*** Opening of Information given ***

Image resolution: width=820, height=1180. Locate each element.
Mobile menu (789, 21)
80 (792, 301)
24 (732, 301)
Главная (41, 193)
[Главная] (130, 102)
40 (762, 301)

*** Close of Information given ***
*** Opening of Information given ***

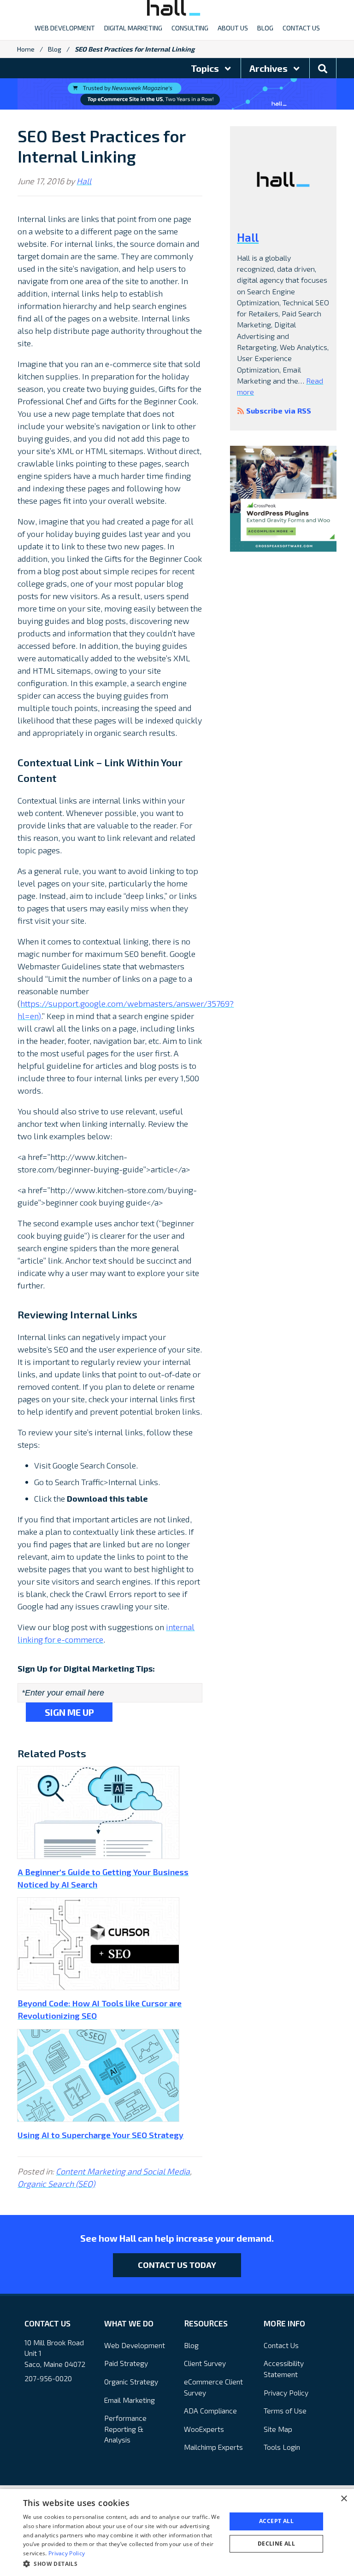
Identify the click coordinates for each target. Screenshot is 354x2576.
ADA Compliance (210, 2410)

*** Close of Information given ***

Prompt —
Give again exactly, and only, the lines above starting at the one with "Image resolution: width=820, height=1180." and ending at the one with "40 (762, 301)".

Task result —
Image resolution: width=820, height=1180. Locate each element.
Mobile menu (789, 21)
80 (792, 301)
24 (732, 301)
Главная (41, 193)
[Главная] (130, 102)
40 (762, 301)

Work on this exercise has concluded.